_What is needed:_ Nothing in the data may be omitted; output it all verbatim.

_Task input:_
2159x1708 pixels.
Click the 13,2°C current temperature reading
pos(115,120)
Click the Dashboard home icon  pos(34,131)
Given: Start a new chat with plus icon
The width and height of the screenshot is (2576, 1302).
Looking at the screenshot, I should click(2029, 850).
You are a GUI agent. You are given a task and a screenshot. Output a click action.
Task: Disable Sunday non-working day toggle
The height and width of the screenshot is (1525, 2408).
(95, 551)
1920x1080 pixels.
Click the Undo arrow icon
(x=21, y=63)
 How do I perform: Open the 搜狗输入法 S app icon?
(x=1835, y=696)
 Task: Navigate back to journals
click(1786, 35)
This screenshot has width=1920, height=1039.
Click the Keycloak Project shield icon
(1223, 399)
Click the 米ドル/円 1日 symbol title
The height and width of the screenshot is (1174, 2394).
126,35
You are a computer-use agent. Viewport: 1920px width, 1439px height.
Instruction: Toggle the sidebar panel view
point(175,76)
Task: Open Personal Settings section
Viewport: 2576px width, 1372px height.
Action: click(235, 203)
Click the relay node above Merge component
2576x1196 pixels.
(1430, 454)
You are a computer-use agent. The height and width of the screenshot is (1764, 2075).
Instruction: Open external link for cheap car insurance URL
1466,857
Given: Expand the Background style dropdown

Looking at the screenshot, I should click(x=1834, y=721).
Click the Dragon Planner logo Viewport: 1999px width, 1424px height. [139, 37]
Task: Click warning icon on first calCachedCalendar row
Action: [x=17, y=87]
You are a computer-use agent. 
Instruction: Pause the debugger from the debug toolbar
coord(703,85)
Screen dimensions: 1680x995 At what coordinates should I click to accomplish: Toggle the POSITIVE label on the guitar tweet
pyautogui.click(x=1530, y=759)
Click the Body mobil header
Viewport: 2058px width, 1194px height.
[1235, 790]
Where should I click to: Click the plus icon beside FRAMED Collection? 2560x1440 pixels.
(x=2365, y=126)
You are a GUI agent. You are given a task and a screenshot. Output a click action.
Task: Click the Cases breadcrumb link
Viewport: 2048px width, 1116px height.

_Task response:_
2159x1708 pixels.
Click the 13,2°C current temperature reading
pos(115,120)
Click the Dashboard home icon  pos(34,131)
Given: Start a new chat with plus icon
The width and height of the screenshot is (2576, 1302).
Looking at the screenshot, I should click(2029, 850).
You are a GUI agent. You are given a task and a screenshot. Output a click action.
Task: Disable Sunday non-working day toggle
The height and width of the screenshot is (1525, 2408).
(95, 551)
1920x1080 pixels.
Click the Undo arrow icon
(x=21, y=63)
 How do I perform: Open the 搜狗输入法 S app icon?
(x=1835, y=696)
 Task: Navigate back to journals
click(1786, 35)
This screenshot has width=1920, height=1039.
Click the Keycloak Project shield icon
(1223, 399)
Click the 米ドル/円 1日 symbol title
The height and width of the screenshot is (1174, 2394).
126,35
You are a computer-use agent. Viewport: 1920px width, 1439px height.
Instruction: Toggle the sidebar panel view
point(175,76)
Task: Open Personal Settings section
Viewport: 2576px width, 1372px height.
Action: click(235, 203)
Click the relay node above Merge component
2576x1196 pixels.
(1430, 454)
You are a computer-use agent. The height and width of the screenshot is (1764, 2075).
Instruction: Open external link for cheap car insurance URL
1466,857
Given: Expand the Background style dropdown

Looking at the screenshot, I should click(x=1834, y=721).
Click the Dragon Planner logo Viewport: 1999px width, 1424px height. [139, 37]
Task: Click warning icon on first calCachedCalendar row
Action: [x=17, y=87]
You are a computer-use agent. 
Instruction: Pause the debugger from the debug toolbar
coord(703,85)
Screen dimensions: 1680x995 At what coordinates should I click to accomplish: Toggle the POSITIVE label on the guitar tweet
pyautogui.click(x=1530, y=759)
Click the Body mobil header
Viewport: 2058px width, 1194px height.
[1235, 790]
Where should I click to: Click the plus icon beside FRAMED Collection? 2560x1440 pixels.
(x=2365, y=126)
You are a GUI agent. You are given a task and a screenshot. Output a click action.
Task: Click the Cases breadcrumb link
Viewport: 2048px width, 1116px height.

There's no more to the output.